During the night of 12 June, an incident occurred affecting the travelcom IBE API services, resulting in limited availability of the affected services.
Based on the current analysis, the incident originated from an unstable container state within a single service. For such scenarios, an automated recovery mechanism is in place: when a container reaches an unhealthy or unstable health status, it is removed from operation and replaced by a new instance. This process is part of the regular operating model and is designed to handle individual technical fault states automatically, without manual intervention and without noticeable impact on ongoing operations.
The automated replacement process was triggered as expected. In this specific case, however, the new instance could not be started successfully because the designated container image contained an inconsistency. This image is normally used both to rebuild containers and to scale additional capacity. Since no functional new instance of the affected service could be created from this image, the intended automated recovery process could not be completed successfully.

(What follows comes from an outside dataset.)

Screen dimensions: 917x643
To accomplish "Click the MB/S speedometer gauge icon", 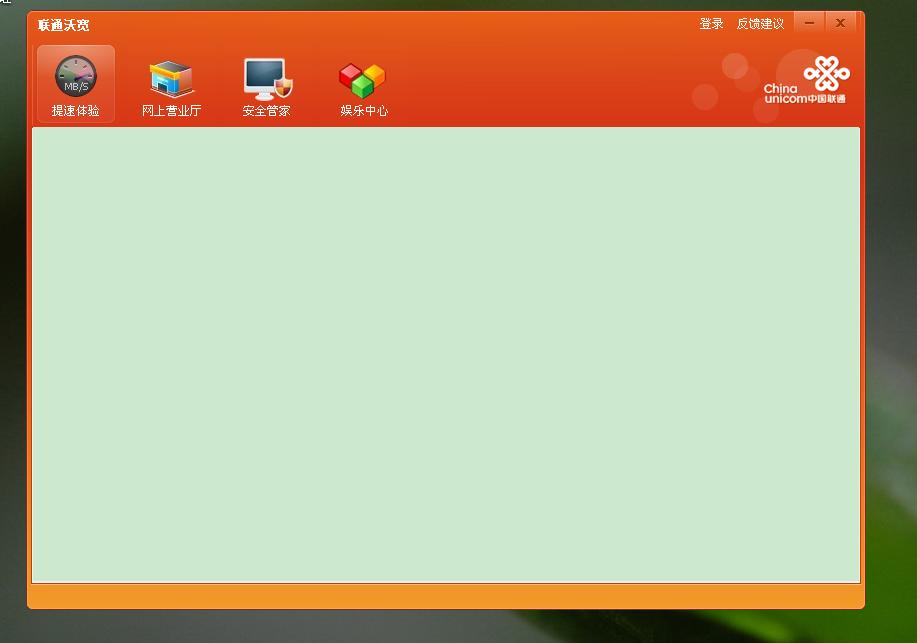I will tap(74, 76).
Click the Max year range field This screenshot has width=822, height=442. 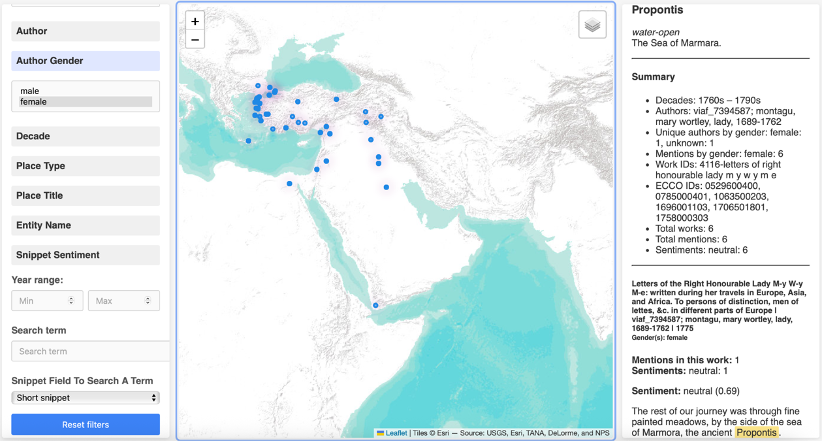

The incident was detected by automated health checks. A critical alarm was not triggered immediately, as the automated recovery process had started as intended. The incident was escalated as critical only after repeated attempts to rebuild the service had failed.
To restore the service, a new functional image was built and deployed. From escalation to restoration of the affected service, the resolution took approximately 70 minutes.
As an immediate follow-up measure, the existing image policy is being reviewed and extended. The objective is to introduce additional validation and safeguarding mechanisms to ensure that faulty or inconsistent images can no longer be used as the basis for automated recovery or scaling processes. In addition, the alerting logic is being reviewed to determine whether repeated failed recovery attempts should be classified as a critical condition at an earlier stage.